■ Requirements: Which lines of the records contain the string "height"? Report each of them in full.

■ Provided entries:
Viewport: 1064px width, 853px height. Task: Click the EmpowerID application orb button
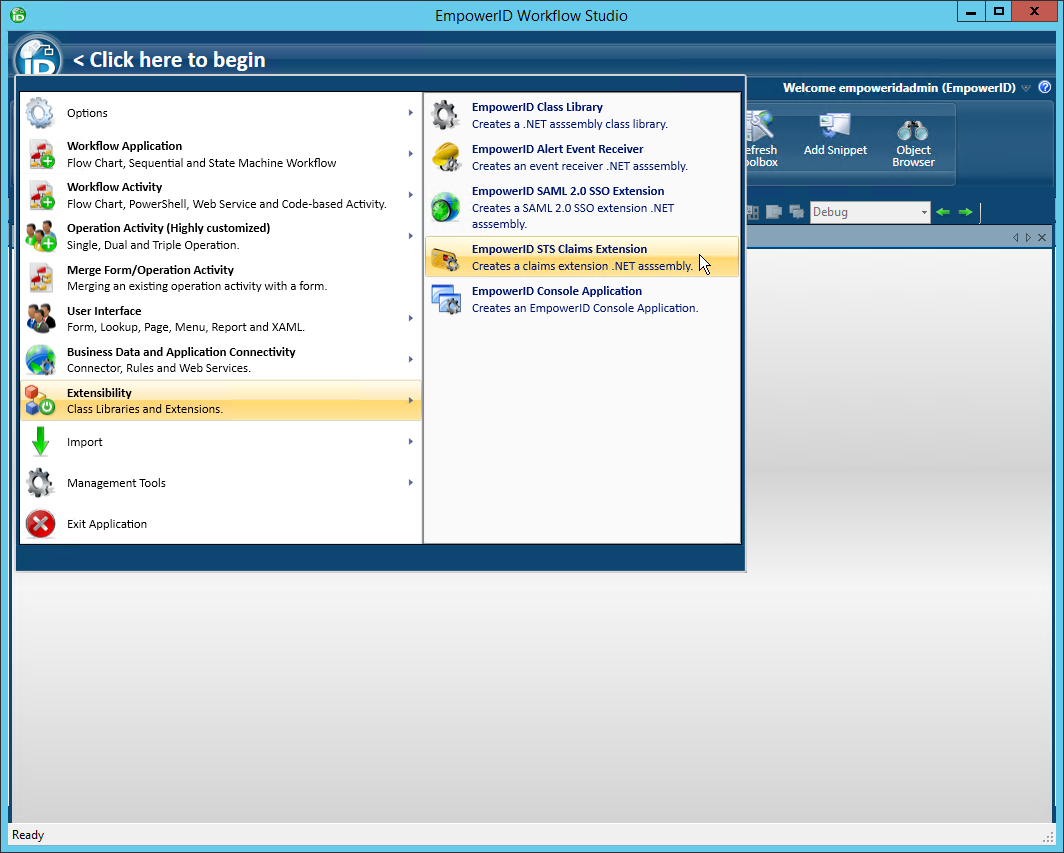pyautogui.click(x=37, y=57)
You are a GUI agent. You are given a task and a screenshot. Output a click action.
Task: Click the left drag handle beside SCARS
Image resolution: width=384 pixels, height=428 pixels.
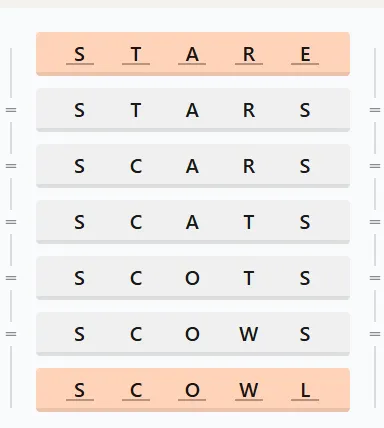[x=11, y=166]
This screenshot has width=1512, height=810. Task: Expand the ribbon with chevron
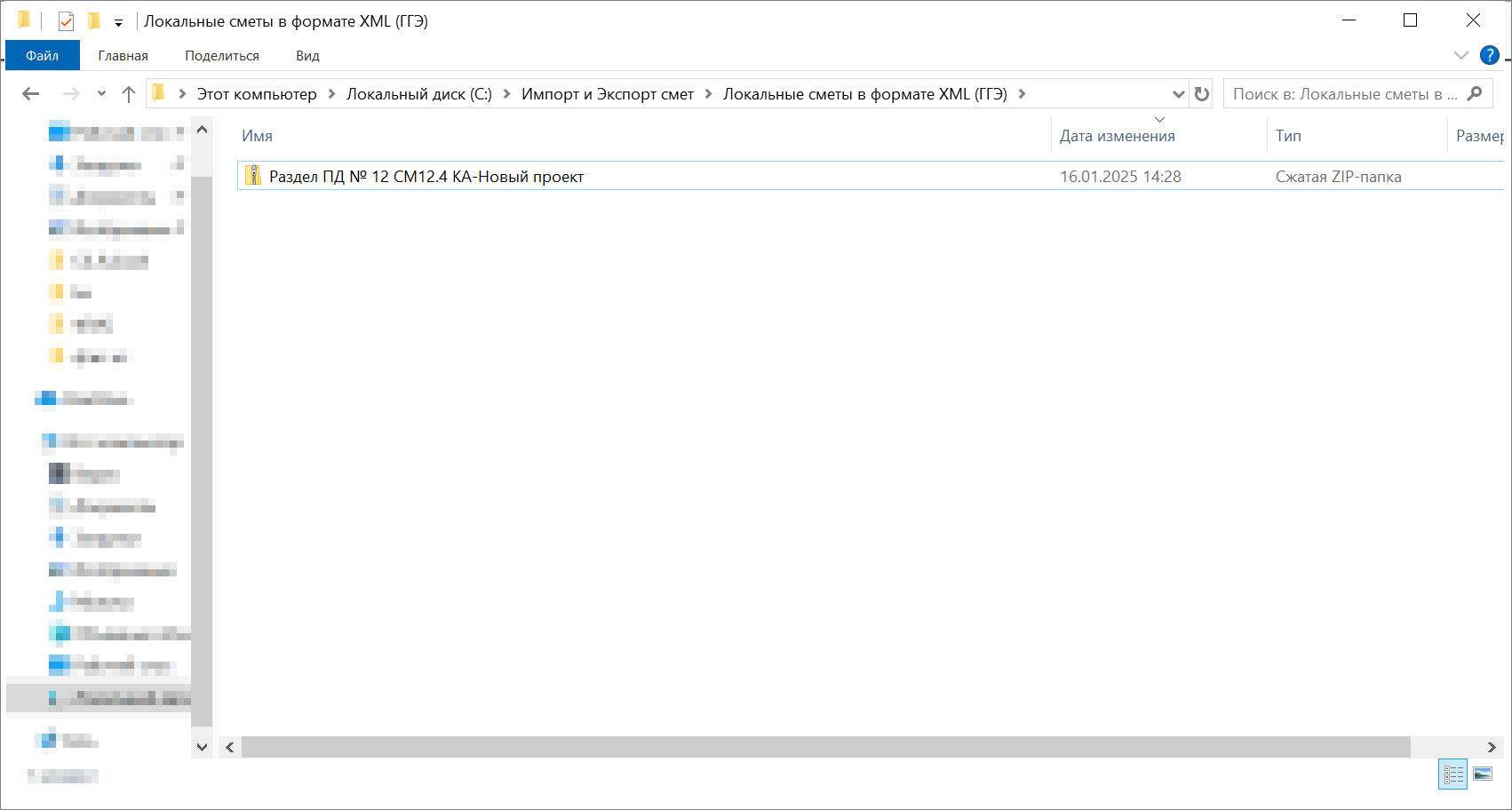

■ Answer for this exercise:
Viewport: 1064px width, 853px height. Task: Click the EmpowerID application orb button
Image resolution: width=384 pixels, height=428 pixels.
This screenshot has width=1512, height=810. Task: Expand the ribbon with chevron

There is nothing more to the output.